▶ EXERCISE INSTRUCTIONS:
Give back the full data, retyped precisely.

** DATA SECTION follows **

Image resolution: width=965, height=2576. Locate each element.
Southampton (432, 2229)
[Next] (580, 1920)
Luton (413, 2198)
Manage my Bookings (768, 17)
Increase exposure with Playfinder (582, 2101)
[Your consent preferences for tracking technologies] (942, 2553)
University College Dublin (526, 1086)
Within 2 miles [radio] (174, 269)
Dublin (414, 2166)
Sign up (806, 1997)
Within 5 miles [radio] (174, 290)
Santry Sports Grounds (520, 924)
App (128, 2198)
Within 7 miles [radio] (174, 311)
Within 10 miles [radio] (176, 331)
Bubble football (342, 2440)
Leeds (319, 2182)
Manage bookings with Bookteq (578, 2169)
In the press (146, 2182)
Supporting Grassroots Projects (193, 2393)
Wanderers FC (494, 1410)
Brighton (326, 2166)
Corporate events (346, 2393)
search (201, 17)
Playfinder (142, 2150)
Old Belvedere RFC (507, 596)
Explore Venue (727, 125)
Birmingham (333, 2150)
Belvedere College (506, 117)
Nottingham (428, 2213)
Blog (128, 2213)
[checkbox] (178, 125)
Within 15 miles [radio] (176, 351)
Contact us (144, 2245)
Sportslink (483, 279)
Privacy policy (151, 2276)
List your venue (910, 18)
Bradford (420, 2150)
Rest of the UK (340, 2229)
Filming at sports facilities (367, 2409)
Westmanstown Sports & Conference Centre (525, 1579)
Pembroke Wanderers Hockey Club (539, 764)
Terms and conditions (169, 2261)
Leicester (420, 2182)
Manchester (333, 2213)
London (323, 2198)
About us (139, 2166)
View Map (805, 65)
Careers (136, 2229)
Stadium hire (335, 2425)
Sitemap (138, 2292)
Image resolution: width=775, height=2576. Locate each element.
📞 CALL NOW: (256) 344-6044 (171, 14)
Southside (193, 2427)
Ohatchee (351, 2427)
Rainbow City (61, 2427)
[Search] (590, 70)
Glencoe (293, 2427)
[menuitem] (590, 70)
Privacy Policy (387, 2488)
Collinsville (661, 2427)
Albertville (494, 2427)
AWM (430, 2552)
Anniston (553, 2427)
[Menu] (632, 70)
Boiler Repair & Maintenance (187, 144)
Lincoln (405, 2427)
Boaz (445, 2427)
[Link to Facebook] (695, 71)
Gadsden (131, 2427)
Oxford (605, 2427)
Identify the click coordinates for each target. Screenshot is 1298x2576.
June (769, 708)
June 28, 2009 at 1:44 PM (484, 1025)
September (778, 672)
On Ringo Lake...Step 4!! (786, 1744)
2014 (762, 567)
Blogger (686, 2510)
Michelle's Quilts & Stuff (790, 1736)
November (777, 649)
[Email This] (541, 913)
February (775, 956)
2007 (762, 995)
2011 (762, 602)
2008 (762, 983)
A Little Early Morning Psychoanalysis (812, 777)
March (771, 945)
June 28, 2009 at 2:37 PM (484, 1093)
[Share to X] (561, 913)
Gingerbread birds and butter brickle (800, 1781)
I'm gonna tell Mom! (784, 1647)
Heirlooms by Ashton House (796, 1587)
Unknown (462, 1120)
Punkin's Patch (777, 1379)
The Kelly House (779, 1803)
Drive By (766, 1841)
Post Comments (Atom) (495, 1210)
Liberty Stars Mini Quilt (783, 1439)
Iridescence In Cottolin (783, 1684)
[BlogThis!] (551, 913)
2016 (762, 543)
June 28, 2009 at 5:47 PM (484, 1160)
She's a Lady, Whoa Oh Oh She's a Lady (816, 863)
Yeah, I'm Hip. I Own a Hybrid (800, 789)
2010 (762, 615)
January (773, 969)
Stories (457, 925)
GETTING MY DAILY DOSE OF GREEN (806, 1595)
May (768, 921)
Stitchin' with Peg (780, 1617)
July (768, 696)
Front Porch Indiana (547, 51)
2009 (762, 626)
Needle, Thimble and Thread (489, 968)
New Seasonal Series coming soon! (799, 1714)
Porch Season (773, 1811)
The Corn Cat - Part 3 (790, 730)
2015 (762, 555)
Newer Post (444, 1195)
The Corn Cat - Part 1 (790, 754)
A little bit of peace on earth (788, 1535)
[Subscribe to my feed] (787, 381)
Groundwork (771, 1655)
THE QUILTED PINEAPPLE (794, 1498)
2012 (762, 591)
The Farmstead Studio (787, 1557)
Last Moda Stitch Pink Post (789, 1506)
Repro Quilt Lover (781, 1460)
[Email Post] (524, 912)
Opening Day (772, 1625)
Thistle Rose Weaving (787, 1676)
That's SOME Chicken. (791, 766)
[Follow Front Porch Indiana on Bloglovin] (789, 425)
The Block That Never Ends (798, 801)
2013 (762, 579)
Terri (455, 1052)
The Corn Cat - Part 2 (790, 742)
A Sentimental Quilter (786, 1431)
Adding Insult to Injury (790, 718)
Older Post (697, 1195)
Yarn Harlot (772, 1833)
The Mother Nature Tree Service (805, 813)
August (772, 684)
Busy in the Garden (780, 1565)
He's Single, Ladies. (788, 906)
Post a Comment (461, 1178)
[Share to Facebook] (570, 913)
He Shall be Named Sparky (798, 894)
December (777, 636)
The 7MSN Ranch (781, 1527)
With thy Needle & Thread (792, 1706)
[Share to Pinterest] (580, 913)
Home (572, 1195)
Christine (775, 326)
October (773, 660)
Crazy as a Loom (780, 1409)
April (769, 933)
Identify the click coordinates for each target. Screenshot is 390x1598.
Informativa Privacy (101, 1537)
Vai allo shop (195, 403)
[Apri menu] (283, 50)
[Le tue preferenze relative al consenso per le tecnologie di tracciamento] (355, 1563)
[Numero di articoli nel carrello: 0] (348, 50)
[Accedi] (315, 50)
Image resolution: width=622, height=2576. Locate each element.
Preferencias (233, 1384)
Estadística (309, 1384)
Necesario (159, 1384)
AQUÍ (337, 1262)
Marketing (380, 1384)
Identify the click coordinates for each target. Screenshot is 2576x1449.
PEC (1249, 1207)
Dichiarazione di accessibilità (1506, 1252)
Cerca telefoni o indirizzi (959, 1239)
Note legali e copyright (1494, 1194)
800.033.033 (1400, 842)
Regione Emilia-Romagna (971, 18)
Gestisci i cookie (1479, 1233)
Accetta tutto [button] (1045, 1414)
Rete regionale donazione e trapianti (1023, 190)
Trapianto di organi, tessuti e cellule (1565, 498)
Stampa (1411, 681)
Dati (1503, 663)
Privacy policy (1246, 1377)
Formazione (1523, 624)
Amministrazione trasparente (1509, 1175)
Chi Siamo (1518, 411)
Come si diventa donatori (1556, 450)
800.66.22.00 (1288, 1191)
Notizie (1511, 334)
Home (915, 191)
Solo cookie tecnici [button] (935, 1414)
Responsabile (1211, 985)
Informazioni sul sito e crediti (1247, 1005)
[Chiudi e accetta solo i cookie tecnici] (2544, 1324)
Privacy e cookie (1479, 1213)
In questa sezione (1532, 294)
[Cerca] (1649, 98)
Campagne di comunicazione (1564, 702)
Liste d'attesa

** End of DATA SECTION **

▶ RESULT OF THE EXERCISE:
Image resolution: width=965, height=2576. Locate each element.
Southampton (432, 2229)
[Next] (580, 1920)
Luton (413, 2198)
Manage my Bookings (768, 17)
Increase exposure with Playfinder (582, 2101)
[Your consent preferences for tracking technologies] (942, 2553)
University College Dublin (526, 1086)
Within 2 miles [radio] (174, 269)
Dublin (414, 2166)
Sign up (806, 1997)
Within 5 miles [radio] (174, 290)
Santry Sports Grounds (520, 924)
App (128, 2198)
Within 7 miles [radio] (174, 311)
Within 10 miles [radio] (176, 331)
Bubble football (342, 2440)
Leeds (319, 2182)
Manage bookings with Bookteq (578, 2169)
In the press (146, 2182)
Supporting Grassroots Projects (193, 2393)
Wanderers FC (494, 1410)
Brighton (326, 2166)
Corporate events (346, 2393)
search (201, 17)
Playfinder (142, 2150)
Old Belvedere RFC (507, 596)
Explore Venue (727, 125)
Birmingham (333, 2150)
Belvedere College (506, 117)
Nottingham (428, 2213)
Blog (128, 2213)
[checkbox] (178, 125)
Within 15 miles [radio] (176, 351)
Contact us (144, 2245)
Sportslink (483, 279)
Privacy policy (151, 2276)
List your venue (910, 18)
Bradford (420, 2150)
Rest of the UK (340, 2229)
Filming at sports facilities (367, 2409)
Westmanstown Sports & Conference Centre (525, 1579)
Pembroke Wanderers Hockey Club (539, 764)
Terms and conditions (169, 2261)
Leicester (420, 2182)
Manchester (333, 2213)
London (323, 2198)
About us (139, 2166)
View Map (805, 65)
Careers (136, 2229)
Stadium hire (335, 2425)
Sitemap (138, 2292)
Image resolution: width=775, height=2576. Locate each element.
📞 CALL NOW: (256) 344-6044 (171, 14)
Southside (193, 2427)
Ohatchee (351, 2427)
Rainbow City (61, 2427)
[Search] (590, 70)
Glencoe (293, 2427)
[menuitem] (590, 70)
Privacy Policy (387, 2488)
Collinsville (661, 2427)
Albertville (494, 2427)
AWM (430, 2552)
Anniston (553, 2427)
[Menu] (632, 70)
Boiler Repair & Maintenance (187, 144)
Lincoln (405, 2427)
Boaz (445, 2427)
[Link to Facebook] (695, 71)
Gadsden (131, 2427)
Oxford (605, 2427)
Identify the click coordinates for each target. Screenshot is 1298x2576.
June (769, 708)
June 28, 2009 at 1:44 PM (484, 1025)
September (778, 672)
On Ringo Lake...Step 4!! (786, 1744)
2014 (762, 567)
Blogger (686, 2510)
Michelle's Quilts & Stuff (790, 1736)
November (777, 649)
[Email This] (541, 913)
February (775, 956)
2007 (762, 995)
2011 (762, 602)
2008 (762, 983)
A Little Early Morning Psychoanalysis (812, 777)
March (771, 945)
June 28, 2009 at 2:37 PM (484, 1093)
[Share to X] (561, 913)
Gingerbread birds and butter brickle (800, 1781)
I'm gonna tell Mom! (784, 1647)
Heirlooms by Ashton House (796, 1587)
Unknown (462, 1120)
Punkin's Patch (777, 1379)
The Kelly House (779, 1803)
Drive By (766, 1841)
Post Comments (Atom) (495, 1210)
Liberty Stars Mini Quilt (783, 1439)
Iridescence In Cottolin (783, 1684)
[BlogThis!] (551, 913)
2016 (762, 543)
June 28, 2009 at 5:47 PM (484, 1160)
She's a Lady, Whoa Oh Oh She's a Lady (816, 863)
Yeah, I'm Hip. I Own a Hybrid (800, 789)
2010 (762, 615)
January (773, 969)
Stories (457, 925)
GETTING MY DAILY DOSE OF GREEN (806, 1595)
May (768, 921)
Stitchin' with Peg (780, 1617)
July (768, 696)
Front Porch Indiana (547, 51)
2009 (762, 626)
Needle, Thimble and Thread (489, 968)
New Seasonal Series coming soon! (799, 1714)
Porch Season (773, 1811)
The Corn Cat - Part 3 (790, 730)
2015 (762, 555)
Newer Post (444, 1195)
The Corn Cat - Part 1 (790, 754)
A little bit of peace on earth (788, 1535)
[Subscribe to my feed] (787, 381)
Groundwork (771, 1655)
THE QUILTED PINEAPPLE (794, 1498)
2012 (762, 591)
The Farmstead Studio (787, 1557)
Last Moda Stitch Pink Post (789, 1506)
Repro Quilt Lover (781, 1460)
[Email Post] (524, 912)
Opening Day (772, 1625)
Thistle Rose Weaving (787, 1676)
That's SOME Chicken. (791, 766)
[Follow Front Porch Indiana on Bloglovin] (789, 425)
The Block That Never Ends (798, 801)
2013 (762, 579)
Terri (455, 1052)
The Corn Cat - Part 2 (790, 742)
A Sentimental Quilter (786, 1431)
Adding Insult to Injury (790, 718)
Older Post (697, 1195)
Yarn Harlot (772, 1833)
The Mother Nature Tree Service (805, 813)
August (772, 684)
Busy in the Garden (780, 1565)
He's Single, Ladies. (788, 906)
Post a Comment (461, 1178)
[Share to Facebook] (570, 913)
He Shall be Named Sparky (798, 894)
December (777, 636)
The 7MSN Ranch (781, 1527)
With thy Needle & Thread (792, 1706)
[Share to Pinterest] (580, 913)
Home (572, 1195)
Christine (775, 326)
October (773, 660)
Crazy as a Loom (780, 1409)
April (769, 933)
Identify the click coordinates for each target. Screenshot is 390x1598.
Informativa Privacy (101, 1537)
Vai allo shop (195, 403)
[Apri menu] (283, 50)
[Le tue preferenze relative al consenso per le tecnologie di tracciamento] (355, 1563)
[Numero di articoli nel carrello: 0] (348, 50)
[Accedi] (315, 50)
Image resolution: width=622, height=2576. Locate each element.
Preferencias (233, 1384)
Estadística (309, 1384)
Necesario (159, 1384)
AQUÍ (337, 1262)
Marketing (380, 1384)
Identify the click coordinates for each target. Screenshot is 2576x1449.
PEC (1249, 1207)
Dichiarazione di accessibilità (1506, 1252)
Cerca telefoni o indirizzi (959, 1239)
Note legali e copyright (1494, 1194)
800.033.033 (1400, 842)
Regione Emilia-Romagna (971, 18)
Gestisci i cookie (1479, 1233)
Accetta tutto [button] (1045, 1414)
Rete regionale donazione e trapianti (1023, 190)
Trapianto di organi, tessuti e cellule (1565, 498)
Stampa (1411, 681)
Dati (1503, 663)
Privacy policy (1246, 1377)
Formazione (1523, 624)
Amministrazione trasparente (1509, 1175)
Chi Siamo (1518, 411)
Come si diventa donatori (1556, 450)
800.66.22.00 (1288, 1191)
Notizie (1511, 334)
Home (915, 191)
Solo cookie tecnici [button] (935, 1414)
Responsabile (1211, 985)
Informazioni sul sito e crediti (1247, 1005)
[Chiudi e accetta solo i cookie tecnici] (2544, 1324)
Privacy e cookie (1479, 1213)
In questa sezione (1532, 294)
[Cerca] (1649, 98)
Campagne di comunicazione (1564, 702)
Liste d'attesa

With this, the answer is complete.